* _Dokumen_:
——————————

Oleh: Khaizuran
___________________
KENAIKAN tarif pajak pertambahan nilai (PPN) yang semula 11 persen menjadi 12 persen diberlakukan mulai 1 Januari 2025. Kenaikan PPN menjadi 12 persen ini didasarkan pada amanat Undang-Undang Nomor 7 Tahun 2021 tentang Harmonisasi Peraturan Perpajakan (UUHPP) dilansir dari liputan6.com. Bahkan menurut pemerintah, kenaikan tarif PPN ini dikhususkan untuk barang-barang mewah saja. Namun nyatanya PPN 12 persen tak menyasar barang mewah saja. Sedangkan, Direktorat Jendral Pajak Kementerian Keuangan (Kemenkeu) memastikan tarif PPN 12 persen berlaku untuk seluruh barang dan jasa yang selama ini dikenakan tarif 11 persen.
Pemerintah juga berdalih, bahwa menaikan tarif PPN diperlukan guna meningkatkan basis penerimaan negara. Namun, bagi masyarakat kecil kebijakan ini menyulut kekhawatiran baru. Bahkan penolakan banyak datang dari lapisan masyarakat, karena menilai ini terlalu memberatkan masyarakat.
Seperti yang diungkapkan oleh ekonom senior Indef Faisal Basri beberapa bulan yang lalu. Beliau mengungkapkan betapa tidak masuk akalnya rencana pemerintah menerapkan pajak pertambahan nilai (PPN) 12 persen dan justru menyengsarakan rakyat, namun tidak signifikan menambah penerimaan negara.
Dikutip dari laman CNBCIndonesia, Faisal menilai rencana kenaikan PPN menjadi 12% juga tidak adil. Sebab di sisi yang lain pemerintah justru jor-joran memberikan banyak insentif fiskal pada korporasi besar.
Pajak Kebijakan Zalim Dalam Kapitalisme
Pajak dalam sistem kapitalisme dijadikan sebagai sumber utama pemasukan negara, maka wajar jika diberlakukan kebijakan pajak atas rakyat dalam berbagai barang dan jasa. Bahkan ditopang oleh sederet undang-undang.

——————————

[Catatan pencarian kata dan elemen]
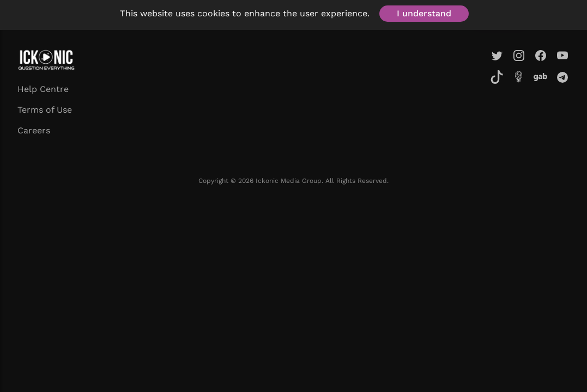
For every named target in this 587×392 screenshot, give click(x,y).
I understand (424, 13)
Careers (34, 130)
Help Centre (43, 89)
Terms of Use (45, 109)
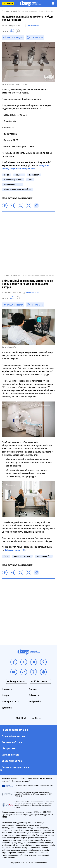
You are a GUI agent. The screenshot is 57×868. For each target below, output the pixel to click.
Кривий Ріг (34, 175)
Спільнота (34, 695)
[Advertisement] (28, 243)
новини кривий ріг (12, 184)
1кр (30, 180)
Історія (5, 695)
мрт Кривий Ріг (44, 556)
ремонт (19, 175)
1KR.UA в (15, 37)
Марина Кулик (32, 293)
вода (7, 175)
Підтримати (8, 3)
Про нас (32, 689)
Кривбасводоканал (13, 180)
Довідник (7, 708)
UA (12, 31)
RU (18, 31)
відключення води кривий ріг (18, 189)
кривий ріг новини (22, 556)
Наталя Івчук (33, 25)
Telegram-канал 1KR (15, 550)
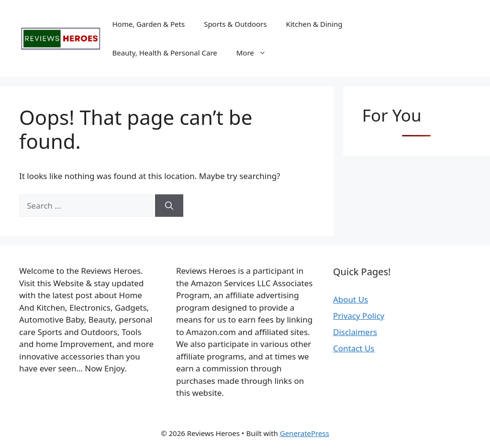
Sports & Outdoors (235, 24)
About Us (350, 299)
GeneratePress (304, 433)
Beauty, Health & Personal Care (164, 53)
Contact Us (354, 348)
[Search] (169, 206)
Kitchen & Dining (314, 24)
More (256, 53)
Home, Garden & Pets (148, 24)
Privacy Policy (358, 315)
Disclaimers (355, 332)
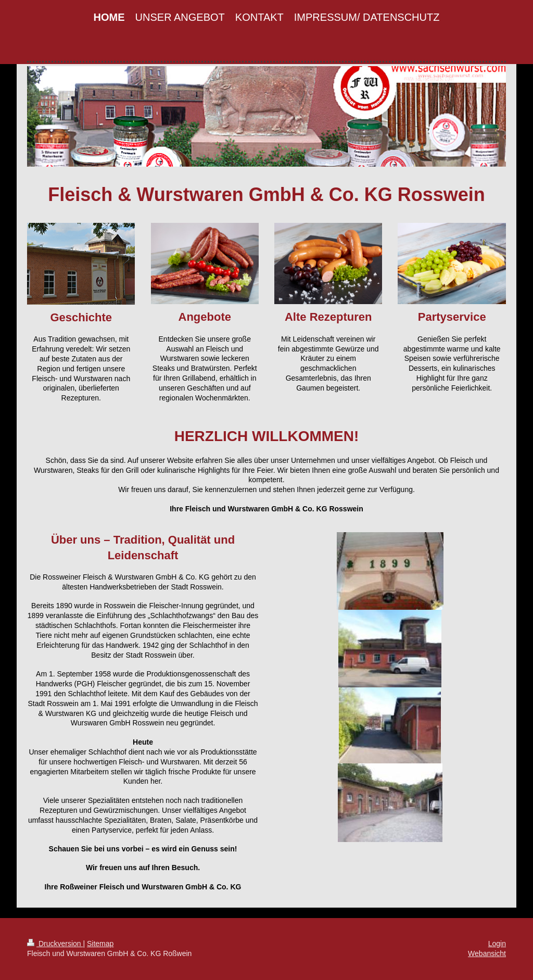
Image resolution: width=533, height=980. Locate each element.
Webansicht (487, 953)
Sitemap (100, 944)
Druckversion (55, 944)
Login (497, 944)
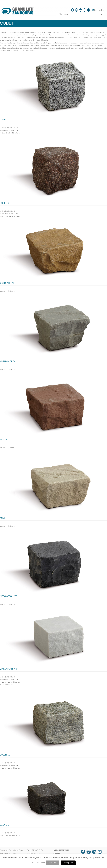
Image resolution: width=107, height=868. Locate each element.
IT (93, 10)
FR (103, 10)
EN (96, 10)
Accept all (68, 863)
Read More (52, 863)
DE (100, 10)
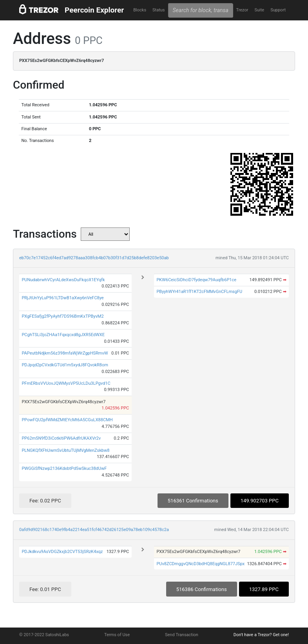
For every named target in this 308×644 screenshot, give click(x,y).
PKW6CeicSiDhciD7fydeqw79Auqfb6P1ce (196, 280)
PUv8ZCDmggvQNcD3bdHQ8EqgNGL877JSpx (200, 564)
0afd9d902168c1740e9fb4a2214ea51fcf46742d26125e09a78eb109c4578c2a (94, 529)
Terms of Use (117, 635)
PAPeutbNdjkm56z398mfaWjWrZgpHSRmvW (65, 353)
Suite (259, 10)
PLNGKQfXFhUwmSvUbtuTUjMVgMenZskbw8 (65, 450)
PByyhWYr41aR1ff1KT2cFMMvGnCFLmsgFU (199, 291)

——————————

* _Soal Latihan_:
**a)** Jawablah pertanyaan berikut berdasarkan artikel tentang kenaikan PPN.
(i) Sejak tanggal berapa tarif PPN 12 persen diberlakukan?
(ii) Menurut dalih pemerintah, kenaikan tarif PPN diperlukan guna apa?
(iii) Dari laman apa penilaian Faisal bahwa rencana kenaikan PPN tidak adil dikutip?
**b)** Salin semua teks artikel tentang kenaikan PPN mulai dari "Dikutip dari laman" sampai ke "pada korporasi besar.".
Daftar tersebut tidak ada kaitannya dengan soal-soal ini.

* _Jawaban_:
**a)**
(i) 1 Januari 2025.
(ii) Guna meningkatkan basis penerimaan negara.
(iii) Laman CNBCIndonesia.

**b)**
Dikutip dari laman CNBCIndonesia, Faisal menilai rencana kenaikan PPN menjadi 12% juga tidak adil. Sebab di sisi yang lain pemerintah justru jor-joran memberikan banyak insentif fiskal pada korporasi besar.